At Eythorne and Elvington we believe that writing is a skill that is transferrable across all subjects and in all walks of life.  For this reason, it has a high priority across the curriculum and knowledge and skills taught in writing should be transferrable across all types of writing.

Our aim is to provide children with key transferrable writing skills to build on year on year and adapt for different purposes.

We aim to give children a range of engaging hooks to inspire and engage them in the writing process.  When approaching a writing task we consider the audience of our writing which gives children purpose and motivation – where possible we make these opportunities “real life” to give the children context for their writing.
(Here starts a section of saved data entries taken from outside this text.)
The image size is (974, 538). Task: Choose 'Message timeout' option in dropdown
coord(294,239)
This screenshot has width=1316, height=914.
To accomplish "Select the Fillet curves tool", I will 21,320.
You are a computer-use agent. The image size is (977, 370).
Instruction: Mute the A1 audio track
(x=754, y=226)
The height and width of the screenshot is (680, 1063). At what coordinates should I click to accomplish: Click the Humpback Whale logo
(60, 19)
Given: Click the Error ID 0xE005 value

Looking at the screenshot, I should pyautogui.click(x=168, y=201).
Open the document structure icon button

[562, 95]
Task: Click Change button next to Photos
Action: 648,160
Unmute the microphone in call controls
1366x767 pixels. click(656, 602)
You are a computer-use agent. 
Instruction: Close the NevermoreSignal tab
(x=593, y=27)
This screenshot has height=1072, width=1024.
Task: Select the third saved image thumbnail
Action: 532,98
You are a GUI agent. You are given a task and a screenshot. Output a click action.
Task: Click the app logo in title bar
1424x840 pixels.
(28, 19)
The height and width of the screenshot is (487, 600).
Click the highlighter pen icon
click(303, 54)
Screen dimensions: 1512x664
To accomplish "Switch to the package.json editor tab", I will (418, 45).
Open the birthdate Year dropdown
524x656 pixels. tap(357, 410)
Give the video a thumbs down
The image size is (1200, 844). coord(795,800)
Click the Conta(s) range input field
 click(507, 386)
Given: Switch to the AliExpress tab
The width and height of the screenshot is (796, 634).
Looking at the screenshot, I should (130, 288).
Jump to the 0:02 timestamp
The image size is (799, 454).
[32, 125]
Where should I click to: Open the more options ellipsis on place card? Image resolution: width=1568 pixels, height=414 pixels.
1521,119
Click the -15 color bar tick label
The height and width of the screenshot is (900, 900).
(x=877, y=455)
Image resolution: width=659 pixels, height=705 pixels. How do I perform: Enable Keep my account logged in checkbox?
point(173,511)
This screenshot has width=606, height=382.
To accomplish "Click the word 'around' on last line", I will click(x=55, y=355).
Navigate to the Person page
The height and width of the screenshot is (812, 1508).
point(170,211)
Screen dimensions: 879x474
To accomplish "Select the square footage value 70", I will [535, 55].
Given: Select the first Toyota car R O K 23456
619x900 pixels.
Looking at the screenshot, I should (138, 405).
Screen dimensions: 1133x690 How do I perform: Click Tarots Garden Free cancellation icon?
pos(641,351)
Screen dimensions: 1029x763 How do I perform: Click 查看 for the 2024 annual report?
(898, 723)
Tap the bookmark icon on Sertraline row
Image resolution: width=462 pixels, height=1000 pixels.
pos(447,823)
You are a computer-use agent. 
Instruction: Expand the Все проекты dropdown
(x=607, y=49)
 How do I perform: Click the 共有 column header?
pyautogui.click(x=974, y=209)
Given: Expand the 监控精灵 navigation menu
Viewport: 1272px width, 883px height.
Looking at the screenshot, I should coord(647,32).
We prioritise opportunities for speaking and listening to build vocabulary and link our writing where possible to key texts or to cross curricular themes so that children can build a bank of words to use for each piece and be ambitious with their vocabulary choices.

Implementation

Children receive a one-hour English lesson daily and are exposed to age-related expectations for writing within a range of texts. Writing and reading are closely linked and teachers choose texts which will not only give children a wider range of vocabulary but also a wider experience of the world outside our school.

A high standard of joined, cursive handwriting is modelled across school and children are encouraged to imitate this. Handwriting is taught and practised regularly both in phonics when teaching new graphemes, and in separate books but is expected to be evidenced throughout all work produced.

Children are taught one SPAG session discretely at least each fortnight and we expect to see the skills taught within these sessions transferred into the final piece of writing in each unit.  These “stand out” pieces of writing happen 2/3 times per term and are presented and edited to a high standard.  Books show the “writing journey” from key grammar and punctuation skills, through the planning, drafting and editing processes to the finished piece.

Our aim is to promote writing as a skill across all subjects taught in the curriculum. We immerse children in a termly History/Geography themed topic and encourage cross-curricular links to provide engaging writing hooks that are linked to each termly topic.  This gives children an audience and purpose for writing. Children are expected to transfer their key topic knowledge and vocabulary into their writing and vice versa to transfer their spelling, grammar and punctuation knowledge into their topic work

Teacher’s feedback in writing moves the children on at an age-appropriate level and is “in the moment” to provide children feedback there and then, and to enable the editing process.  Children who are identified as not achieving age-related outcomes and/or those on the SEN register may be assessed against the outcomes for the year group below. Support in class may include small group work with an adult during lessons to model key skills, scaffolds created by the teacher to assist with completion of work and word banks/sentence openers provided to assist the child when writing.

Impact

Teaching staff assess writing three times per year by moderating writing against age appropriated exemplars.  We validate these judgements further by moderating with local schools.  This enables teachers to give confident assessments for all children.

Progress across classes is closely monitored by the English Lead and senior leadership team. Monitoring will include: regular book looks, gathering evidence of good practice, pupil voice interviews, and learning walks.

The findings of this monitoring and moderation will be used to inform next steps for the children and the implementation of writing across the school as a whole.